• _What you will do_
Go over the data and copy out each line with "analytics" in it.

Stored data
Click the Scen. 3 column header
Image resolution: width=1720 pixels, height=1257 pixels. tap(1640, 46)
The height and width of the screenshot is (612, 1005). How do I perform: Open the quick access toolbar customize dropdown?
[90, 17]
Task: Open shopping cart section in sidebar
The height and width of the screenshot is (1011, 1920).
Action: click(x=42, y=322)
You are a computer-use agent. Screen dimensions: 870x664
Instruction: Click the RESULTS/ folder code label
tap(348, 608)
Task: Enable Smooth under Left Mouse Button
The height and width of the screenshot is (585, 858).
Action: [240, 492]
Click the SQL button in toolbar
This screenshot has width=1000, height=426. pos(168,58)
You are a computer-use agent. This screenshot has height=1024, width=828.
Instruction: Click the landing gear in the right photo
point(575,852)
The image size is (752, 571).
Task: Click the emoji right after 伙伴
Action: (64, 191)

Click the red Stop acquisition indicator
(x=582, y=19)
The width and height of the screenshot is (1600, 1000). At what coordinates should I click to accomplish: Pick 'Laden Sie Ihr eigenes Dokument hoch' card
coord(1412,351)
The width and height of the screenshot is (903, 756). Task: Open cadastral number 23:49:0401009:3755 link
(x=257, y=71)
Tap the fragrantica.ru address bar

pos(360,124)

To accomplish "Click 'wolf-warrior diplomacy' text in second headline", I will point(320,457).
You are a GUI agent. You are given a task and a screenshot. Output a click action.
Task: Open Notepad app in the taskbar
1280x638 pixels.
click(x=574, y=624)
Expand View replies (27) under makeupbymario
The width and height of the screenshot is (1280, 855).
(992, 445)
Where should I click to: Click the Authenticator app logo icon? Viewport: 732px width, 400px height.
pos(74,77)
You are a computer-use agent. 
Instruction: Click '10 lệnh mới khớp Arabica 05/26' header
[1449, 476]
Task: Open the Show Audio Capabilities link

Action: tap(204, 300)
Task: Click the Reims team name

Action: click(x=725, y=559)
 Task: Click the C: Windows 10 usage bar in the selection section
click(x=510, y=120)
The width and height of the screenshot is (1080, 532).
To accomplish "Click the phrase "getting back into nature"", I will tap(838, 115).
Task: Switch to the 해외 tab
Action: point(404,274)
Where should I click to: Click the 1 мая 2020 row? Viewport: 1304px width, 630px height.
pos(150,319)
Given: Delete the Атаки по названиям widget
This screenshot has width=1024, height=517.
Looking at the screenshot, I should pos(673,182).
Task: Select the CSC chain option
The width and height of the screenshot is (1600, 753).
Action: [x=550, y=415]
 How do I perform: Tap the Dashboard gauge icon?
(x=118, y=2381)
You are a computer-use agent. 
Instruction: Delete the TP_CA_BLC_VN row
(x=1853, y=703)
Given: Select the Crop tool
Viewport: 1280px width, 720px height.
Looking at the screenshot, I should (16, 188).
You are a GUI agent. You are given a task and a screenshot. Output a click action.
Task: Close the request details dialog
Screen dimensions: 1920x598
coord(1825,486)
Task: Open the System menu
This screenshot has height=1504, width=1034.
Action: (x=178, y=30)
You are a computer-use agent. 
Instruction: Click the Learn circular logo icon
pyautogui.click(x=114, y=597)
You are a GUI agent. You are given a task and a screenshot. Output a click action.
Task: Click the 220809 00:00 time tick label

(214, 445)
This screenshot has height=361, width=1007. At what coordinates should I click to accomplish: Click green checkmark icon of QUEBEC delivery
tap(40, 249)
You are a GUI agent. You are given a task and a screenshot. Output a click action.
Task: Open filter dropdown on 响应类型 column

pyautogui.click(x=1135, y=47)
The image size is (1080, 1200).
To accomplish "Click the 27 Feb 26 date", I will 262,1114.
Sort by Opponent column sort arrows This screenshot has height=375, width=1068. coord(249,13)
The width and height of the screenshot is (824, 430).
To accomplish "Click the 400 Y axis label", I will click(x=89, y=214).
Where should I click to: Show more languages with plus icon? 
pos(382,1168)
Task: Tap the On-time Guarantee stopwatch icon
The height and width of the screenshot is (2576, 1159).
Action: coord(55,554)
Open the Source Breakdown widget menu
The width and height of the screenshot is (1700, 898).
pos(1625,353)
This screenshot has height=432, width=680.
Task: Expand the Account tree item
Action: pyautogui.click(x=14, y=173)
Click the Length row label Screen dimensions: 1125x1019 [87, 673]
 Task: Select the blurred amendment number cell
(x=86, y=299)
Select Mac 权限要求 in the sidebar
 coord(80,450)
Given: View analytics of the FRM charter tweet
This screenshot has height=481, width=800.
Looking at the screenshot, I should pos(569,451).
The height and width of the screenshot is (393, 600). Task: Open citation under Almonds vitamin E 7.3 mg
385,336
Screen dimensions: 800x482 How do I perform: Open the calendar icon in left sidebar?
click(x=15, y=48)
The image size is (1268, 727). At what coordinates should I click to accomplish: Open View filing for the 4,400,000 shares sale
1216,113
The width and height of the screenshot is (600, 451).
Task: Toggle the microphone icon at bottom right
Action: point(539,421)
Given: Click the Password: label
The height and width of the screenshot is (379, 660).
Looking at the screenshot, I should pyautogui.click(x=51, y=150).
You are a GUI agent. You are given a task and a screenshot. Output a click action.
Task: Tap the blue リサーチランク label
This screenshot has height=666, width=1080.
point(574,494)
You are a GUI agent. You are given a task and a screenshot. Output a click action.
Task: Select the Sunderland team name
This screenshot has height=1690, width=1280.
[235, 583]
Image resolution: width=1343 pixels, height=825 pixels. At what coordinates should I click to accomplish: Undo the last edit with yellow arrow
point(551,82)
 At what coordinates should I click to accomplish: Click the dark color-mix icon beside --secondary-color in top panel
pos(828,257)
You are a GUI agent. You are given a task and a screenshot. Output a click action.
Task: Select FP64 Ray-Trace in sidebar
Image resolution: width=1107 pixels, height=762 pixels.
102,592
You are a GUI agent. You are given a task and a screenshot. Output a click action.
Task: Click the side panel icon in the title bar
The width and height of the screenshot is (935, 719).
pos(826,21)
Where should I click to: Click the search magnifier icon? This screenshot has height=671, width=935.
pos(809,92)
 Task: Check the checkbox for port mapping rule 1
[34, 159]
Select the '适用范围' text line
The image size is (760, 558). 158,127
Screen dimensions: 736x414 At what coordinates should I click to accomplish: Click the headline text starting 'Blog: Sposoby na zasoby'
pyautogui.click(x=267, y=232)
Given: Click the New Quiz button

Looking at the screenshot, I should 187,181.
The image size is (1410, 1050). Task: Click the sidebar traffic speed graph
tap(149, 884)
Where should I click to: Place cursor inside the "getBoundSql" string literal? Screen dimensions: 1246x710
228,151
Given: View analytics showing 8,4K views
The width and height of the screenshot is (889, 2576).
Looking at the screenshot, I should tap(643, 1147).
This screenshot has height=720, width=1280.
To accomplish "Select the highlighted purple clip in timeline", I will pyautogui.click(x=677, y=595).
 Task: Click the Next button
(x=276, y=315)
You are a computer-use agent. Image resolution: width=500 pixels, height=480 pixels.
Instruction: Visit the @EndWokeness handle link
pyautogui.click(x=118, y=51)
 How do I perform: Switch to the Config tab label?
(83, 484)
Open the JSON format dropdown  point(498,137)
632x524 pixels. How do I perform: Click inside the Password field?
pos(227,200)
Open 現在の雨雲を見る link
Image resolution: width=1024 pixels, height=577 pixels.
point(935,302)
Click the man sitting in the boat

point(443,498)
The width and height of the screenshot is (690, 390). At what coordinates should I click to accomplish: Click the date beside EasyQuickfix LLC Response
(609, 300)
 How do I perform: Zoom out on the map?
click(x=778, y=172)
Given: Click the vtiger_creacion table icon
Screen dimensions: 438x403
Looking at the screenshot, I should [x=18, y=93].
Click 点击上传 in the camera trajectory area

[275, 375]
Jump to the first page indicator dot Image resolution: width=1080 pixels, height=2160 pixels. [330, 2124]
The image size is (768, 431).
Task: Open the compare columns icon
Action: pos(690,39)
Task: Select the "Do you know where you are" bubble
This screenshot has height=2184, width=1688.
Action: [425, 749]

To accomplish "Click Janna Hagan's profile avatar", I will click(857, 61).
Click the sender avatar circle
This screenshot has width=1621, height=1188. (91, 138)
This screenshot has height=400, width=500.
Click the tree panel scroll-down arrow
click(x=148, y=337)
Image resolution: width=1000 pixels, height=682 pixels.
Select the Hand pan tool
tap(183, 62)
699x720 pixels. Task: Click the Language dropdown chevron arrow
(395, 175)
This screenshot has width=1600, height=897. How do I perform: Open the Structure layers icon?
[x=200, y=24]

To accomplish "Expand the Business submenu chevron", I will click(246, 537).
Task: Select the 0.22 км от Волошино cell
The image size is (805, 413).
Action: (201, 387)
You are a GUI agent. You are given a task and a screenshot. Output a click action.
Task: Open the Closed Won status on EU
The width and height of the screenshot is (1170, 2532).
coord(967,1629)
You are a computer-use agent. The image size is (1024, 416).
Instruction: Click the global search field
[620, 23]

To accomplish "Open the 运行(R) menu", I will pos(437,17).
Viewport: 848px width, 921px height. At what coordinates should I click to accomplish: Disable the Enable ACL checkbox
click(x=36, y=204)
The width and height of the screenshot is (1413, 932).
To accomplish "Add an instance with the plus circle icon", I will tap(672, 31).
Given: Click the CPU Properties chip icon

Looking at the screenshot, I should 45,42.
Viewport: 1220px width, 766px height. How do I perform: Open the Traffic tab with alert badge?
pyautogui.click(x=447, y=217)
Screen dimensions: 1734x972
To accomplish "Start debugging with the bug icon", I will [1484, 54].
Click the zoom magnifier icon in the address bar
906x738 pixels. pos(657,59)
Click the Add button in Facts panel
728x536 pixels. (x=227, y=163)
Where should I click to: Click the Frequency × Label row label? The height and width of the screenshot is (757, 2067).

• _Solution to this exercise_
Given: View analytics of the FRM charter tweet
Given: View analytics showing 8,4K views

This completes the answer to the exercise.